Work task: Repeat the data below with no changes.

[Records to process]

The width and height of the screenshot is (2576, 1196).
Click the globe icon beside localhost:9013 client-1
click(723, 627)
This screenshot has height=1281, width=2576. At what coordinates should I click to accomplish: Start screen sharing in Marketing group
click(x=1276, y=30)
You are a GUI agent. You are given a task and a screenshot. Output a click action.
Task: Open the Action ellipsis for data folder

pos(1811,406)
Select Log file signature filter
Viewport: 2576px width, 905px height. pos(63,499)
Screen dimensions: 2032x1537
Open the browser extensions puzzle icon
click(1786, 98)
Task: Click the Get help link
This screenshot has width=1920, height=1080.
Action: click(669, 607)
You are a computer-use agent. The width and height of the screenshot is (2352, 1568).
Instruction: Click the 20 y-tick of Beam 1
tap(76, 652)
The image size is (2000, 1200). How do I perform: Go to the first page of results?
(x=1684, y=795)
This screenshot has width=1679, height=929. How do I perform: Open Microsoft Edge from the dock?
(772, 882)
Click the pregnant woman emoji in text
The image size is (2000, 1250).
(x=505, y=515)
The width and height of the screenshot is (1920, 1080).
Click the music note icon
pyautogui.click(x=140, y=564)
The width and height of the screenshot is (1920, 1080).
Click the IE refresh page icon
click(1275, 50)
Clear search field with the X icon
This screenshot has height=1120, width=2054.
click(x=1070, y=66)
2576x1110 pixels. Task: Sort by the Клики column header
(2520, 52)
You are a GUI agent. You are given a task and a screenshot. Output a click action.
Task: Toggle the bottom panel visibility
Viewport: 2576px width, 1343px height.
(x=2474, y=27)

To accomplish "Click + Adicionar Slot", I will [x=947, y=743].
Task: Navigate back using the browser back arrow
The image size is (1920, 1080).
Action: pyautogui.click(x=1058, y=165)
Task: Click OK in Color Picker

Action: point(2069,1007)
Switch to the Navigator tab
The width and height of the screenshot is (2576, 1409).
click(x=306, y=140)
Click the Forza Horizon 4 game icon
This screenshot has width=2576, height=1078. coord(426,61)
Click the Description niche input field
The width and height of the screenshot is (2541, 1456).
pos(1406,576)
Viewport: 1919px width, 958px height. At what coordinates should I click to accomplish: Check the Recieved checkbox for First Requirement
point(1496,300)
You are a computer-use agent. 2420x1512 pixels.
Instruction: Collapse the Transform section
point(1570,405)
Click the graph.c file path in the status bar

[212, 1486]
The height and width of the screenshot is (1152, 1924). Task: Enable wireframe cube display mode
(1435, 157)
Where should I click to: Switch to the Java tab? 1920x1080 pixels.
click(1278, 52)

[/Records to process]

Answer box:
The width and height of the screenshot is (2576, 1196).
Click the globe icon beside localhost:9013 client-1
click(723, 627)
This screenshot has height=1281, width=2576. At what coordinates should I click to accomplish: Start screen sharing in Marketing group
click(x=1276, y=30)
You are a GUI agent. You are given a task and a screenshot. Output a click action.
Task: Open the Action ellipsis for data folder

pos(1811,406)
Select Log file signature filter
Viewport: 2576px width, 905px height. pos(63,499)
Screen dimensions: 2032x1537
Open the browser extensions puzzle icon
click(1786, 98)
Task: Click the Get help link
This screenshot has width=1920, height=1080.
Action: click(669, 607)
You are a computer-use agent. The width and height of the screenshot is (2352, 1568).
Instruction: Click the 20 y-tick of Beam 1
tap(76, 652)
The image size is (2000, 1200). How do I perform: Go to the first page of results?
(x=1684, y=795)
This screenshot has width=1679, height=929. How do I perform: Open Microsoft Edge from the dock?
(772, 882)
Click the pregnant woman emoji in text
The image size is (2000, 1250).
(x=505, y=515)
The width and height of the screenshot is (1920, 1080).
Click the music note icon
pyautogui.click(x=140, y=564)
The width and height of the screenshot is (1920, 1080).
Click the IE refresh page icon
click(1275, 50)
Clear search field with the X icon
This screenshot has height=1120, width=2054.
click(x=1070, y=66)
2576x1110 pixels. Task: Sort by the Клики column header
(2520, 52)
You are a GUI agent. You are given a task and a screenshot. Output a click action.
Task: Toggle the bottom panel visibility
Viewport: 2576px width, 1343px height.
(x=2474, y=27)

To accomplish "Click + Adicionar Slot", I will [x=947, y=743].
Task: Navigate back using the browser back arrow
The image size is (1920, 1080).
Action: pyautogui.click(x=1058, y=165)
Task: Click OK in Color Picker

Action: point(2069,1007)
Switch to the Navigator tab
The width and height of the screenshot is (2576, 1409).
click(x=306, y=140)
Click the Forza Horizon 4 game icon
This screenshot has width=2576, height=1078. coord(426,61)
Click the Description niche input field
The width and height of the screenshot is (2541, 1456).
pos(1406,576)
Viewport: 1919px width, 958px height. At what coordinates should I click to accomplish: Check the Recieved checkbox for First Requirement
point(1496,300)
You are a computer-use agent. 2420x1512 pixels.
Instruction: Collapse the Transform section
point(1570,405)
Click the graph.c file path in the status bar

[212, 1486]
The height and width of the screenshot is (1152, 1924). Task: Enable wireframe cube display mode
(1435, 157)
Where should I click to: Switch to the Java tab? 1920x1080 pixels.
click(1278, 52)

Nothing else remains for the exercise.